Rather than skirting around this issue yet again, let’s jump in and see:
- Why the problem is not your age at all
- Why some experiences make you “older” than others
- Why banks like less experienced and capable recruits
- What to do if you are “too old”
The question “How old is too old to break into finance?” is a misguided one: in the US it’s not even legal to ask for your age when applying for jobs.
Internationally, this is not true and in some countries they will ask for your age, photos, and other information that would result in lawsuits in the US.
Still, most large banks are US-based and have standardized recruiting processes – so even if you apply in another region they’re not likely to ask explicitly how old you are.
Which means that most of the time, banks cannot measure your age precisely.
Or Can They?
Instead, they assess your “age” by looking at how much full-time work experience you’ve had after graduating from university.

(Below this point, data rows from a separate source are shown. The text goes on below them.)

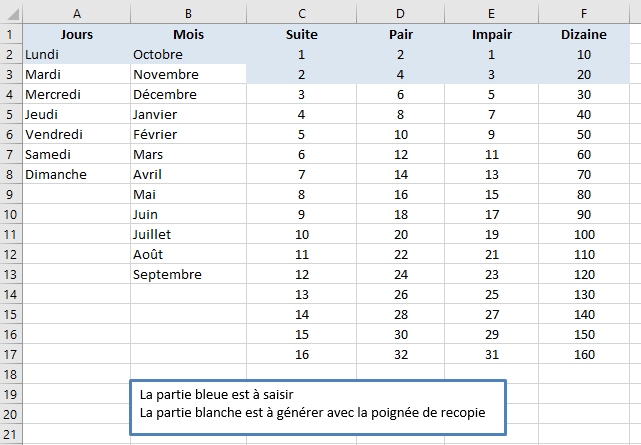Select the cell containing "Novembre"
The image size is (641, 445).
click(188, 74)
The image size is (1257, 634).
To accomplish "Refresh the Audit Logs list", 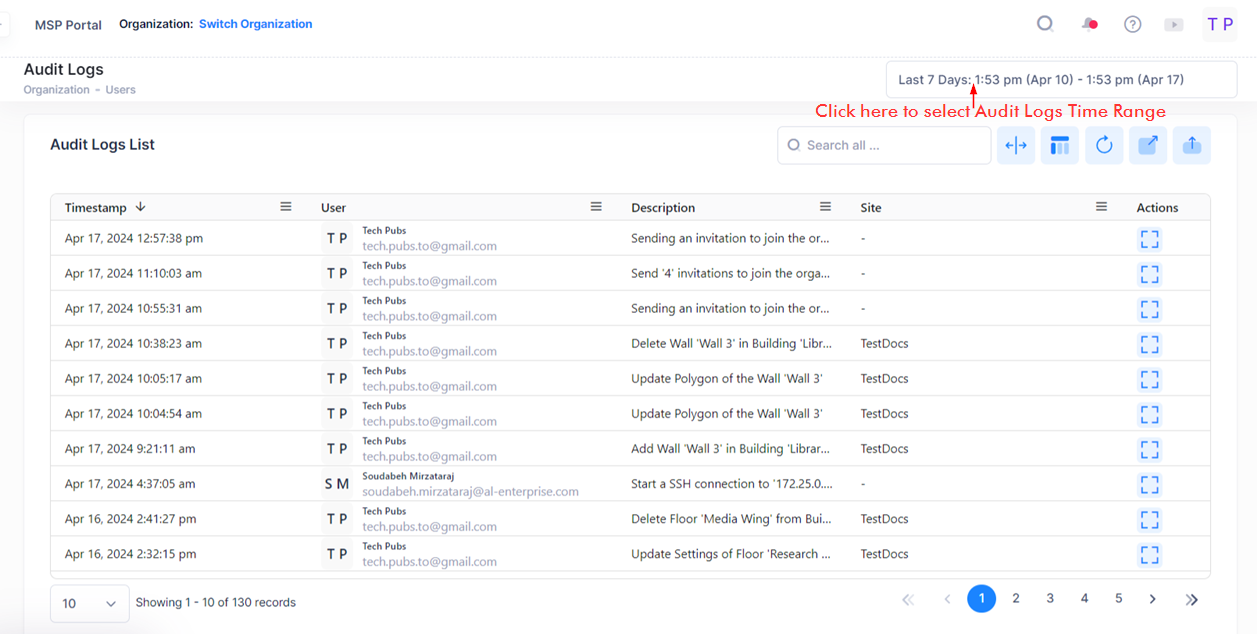I will [x=1104, y=146].
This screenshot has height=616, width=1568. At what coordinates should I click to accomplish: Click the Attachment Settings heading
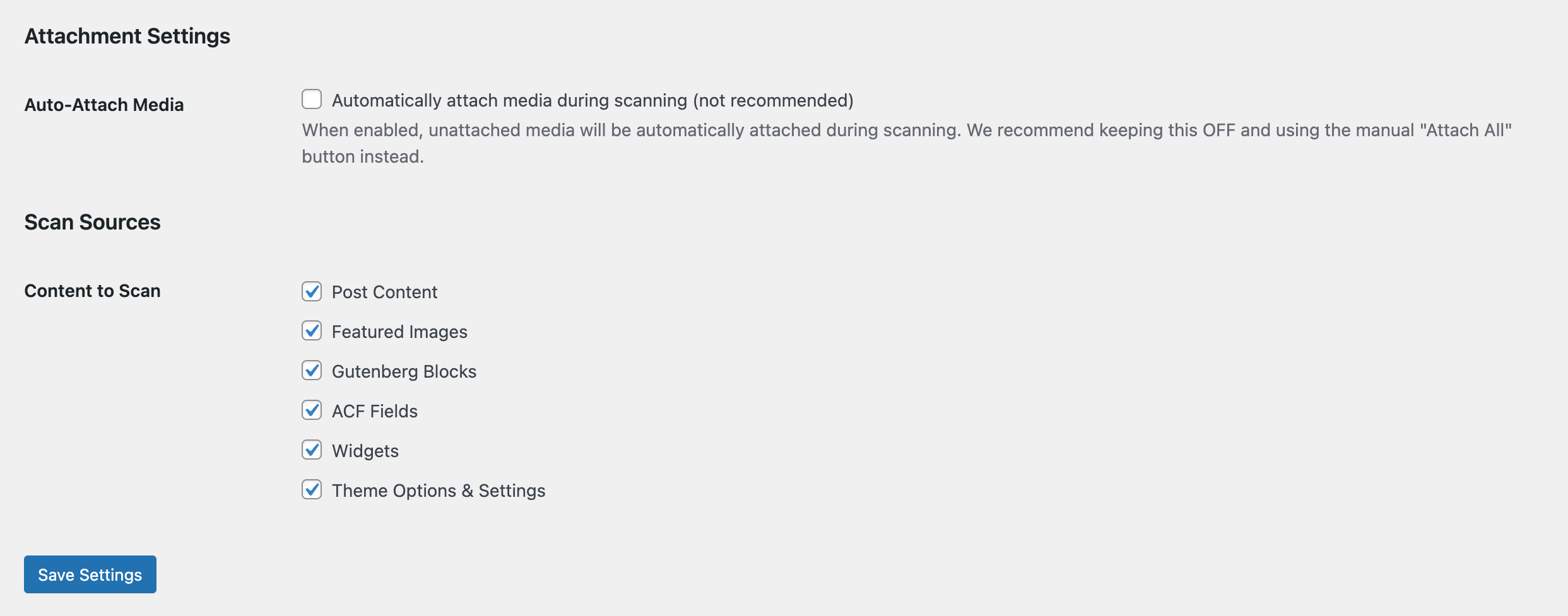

Chances are that 10 years of full-time work experience makes you at least 30 – unless you were a child prodigy and graduated university at age 15, but then you wouldn’t be doing finance anyway.
And when banks see those 10 years of experience they mentally switch into “Too old / experienced to be an analyst” mode.
This has some interesting implications:
- If you’ve done military service, worked full-time, or done something else full-time for a few years in between high school and college, this won’t necessarily “count against you.”
So even if you’re slightly older than a 22-year old college graduate, banks won’t say “You’re 3 years too old for this job! Go away!”
If you’re a recent graduate, you’ll be placed in the same category as everyone else – unless you have a really unusual situation (you started a business when you were 18, ran it for 10 years, then sold it and started college at age 28).
- The more full-time work experience you have, the harder it gets to break in at the entry-level.
Yes, finance is the only industry where experience can actually count against you.
This applies to both Analysts and Associates – it’s tough to do something else for a few years after business school and then move into banking.
- Full-time experience after university makes you “older” than full-time experience during or before university.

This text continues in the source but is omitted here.